僕は、それを確かめずに入られない。単純に知識欲であり、好奇心というものがあり、それ以外に、過去の経験が、僕に、「あそこでうまくいっていれば、僕はもっとすごい人生を送れた」という妄言を投げかけてくる。そのうまくいくためにその疑問を解明しようとしている。僕がこの疑問に費やす熱量の源は、それらである。果たしてそこに僕をとり憑かせる原因はあるか。それとも、僕が把握しきれていない要因に、訳があるか。そして、それを把握できないのは一体どういうことなのか。
考えれば考えるほどわからない。なぜなら、僕は自分が考え付かないことを、どうしてなのか考えようとしているのだから。
考え付かないのだから、それは考えようもないのは当然であるはずなのに、僕は、それについて考えなければいけないと考えてしまっているのだ。
一体どうしてだろう。
そこには、ひとつ回答案が浮かんでくる。
僕が、その考え付かない何かを、本来考え付いているものだと、想定してしまっているということだ。

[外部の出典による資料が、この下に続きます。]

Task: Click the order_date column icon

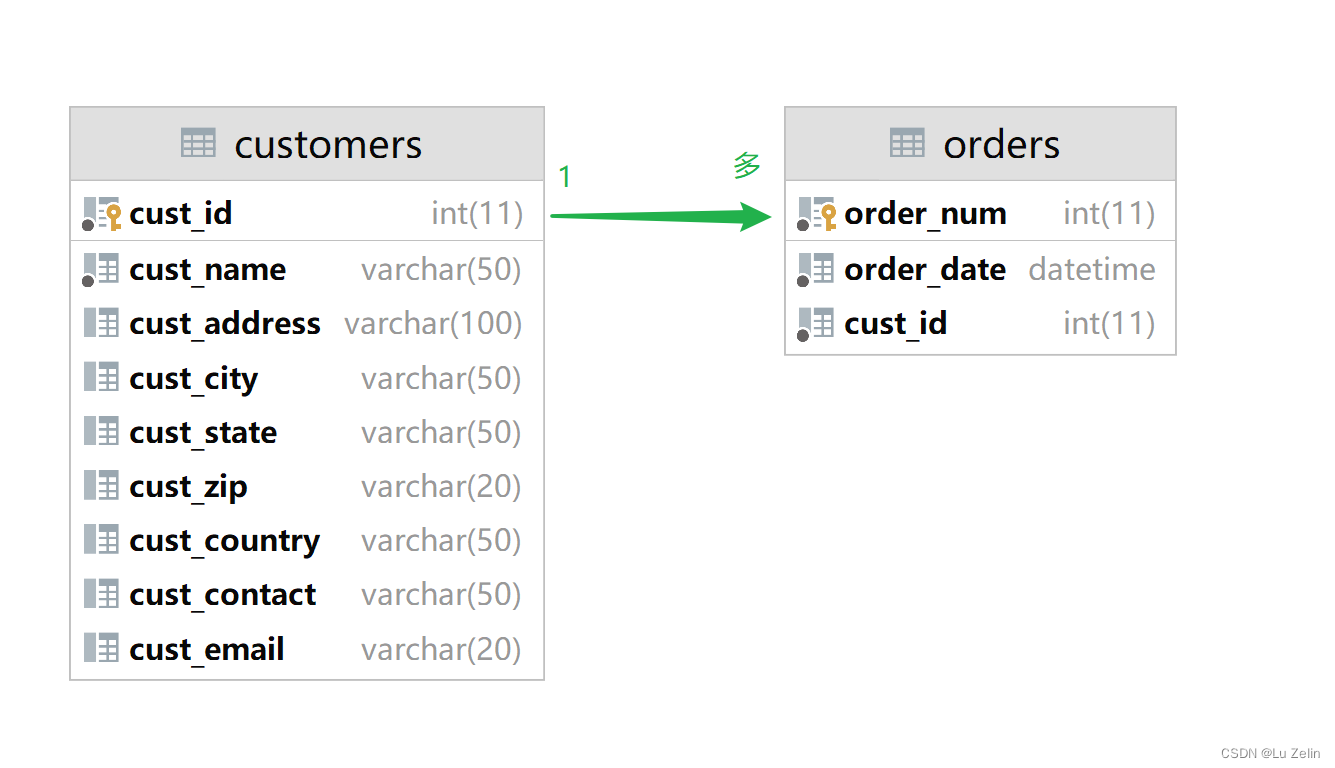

本来。今の自分が本来ではないと考え、それを意識すること。
つまり僕は、僕に理想を抱いている。僕が想定する感情への憑かれている、というのも、理想へ憑かれていることに還元できるかもしれない。本来の自分にはないものを、あるはずだと錯覚する能力。
ああ、僕のナルシシズムは、案外、理想を追い求めることを欲するような、ドラマチックな性質なのだろうか。
そういうドラマチックな自分に酔っている? さて、それはわからない。
元々僕のナルシシズムは、僕の利益にならないことは、すべて排し、できるだけ自分の利になることを選択する、という意味で言った性質のことだった。

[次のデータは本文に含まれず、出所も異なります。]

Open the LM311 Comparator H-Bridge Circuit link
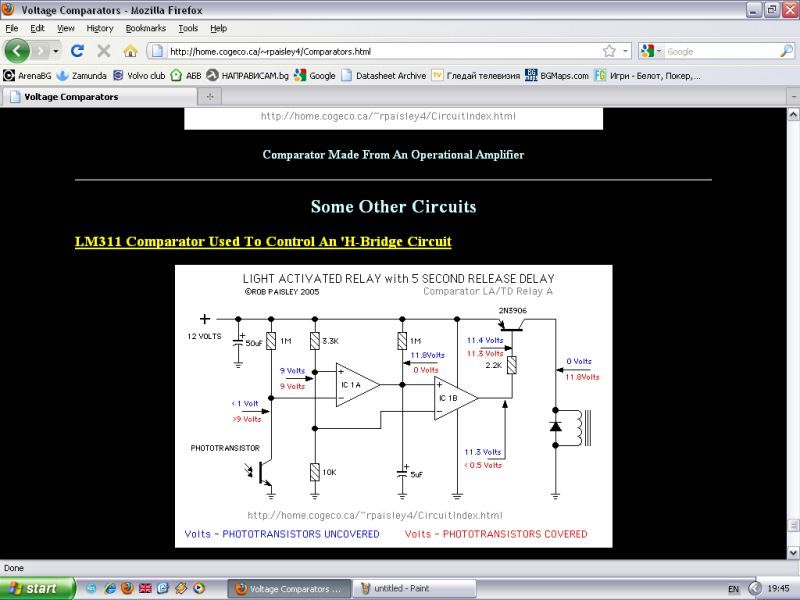Screen dimensions: 800x600 263,242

でも、僕は何かに取り憑かれるように、この疑問を追い求めている。もし追求しないと決定づければ、精神的には、不満足による不利益になってしまうけれど、身体的には、思考を無駄に消耗しないという、不利益を回避する結果になるかもしれない。
僕個人の現状に関しては、本当は今、戦争の行く末と、この戦争のさなかに、自身に身の振り方、つまりなるべく被害にあわないような立ち振る舞いを考えていくべきだし、戦争において、敵に塩を送ったエロデと共犯関係にある、自分の精神をケアすることも必要だ。
でも、そういった現実のことをなげうってでも、僕は僕が、誰かを愛し続けられるか、人は誰かに許しを乞い続けたり、想いを募らせ続けたりすることは出来るのか、という理想主義的な(本来なるように成れとしか言えないような、皮算用で非生産的な)ことを、追究し続けてしまっている。
これこそが、対人ではないけれど、疑問に対して恋焦がれている状況だ。僕は、僕自身に不利益を被らせている。理想への憑かれは、現実への疲れを引き起こすだろう。ナルシスト失格だ。
では、院長の言った通り、この自分の利益を追求することに反する現状をどう考えるか、僕は今の自分の精神状況を分析すればいい。
考えようと思う。
でも全然、今すぐにはわかりそうもない。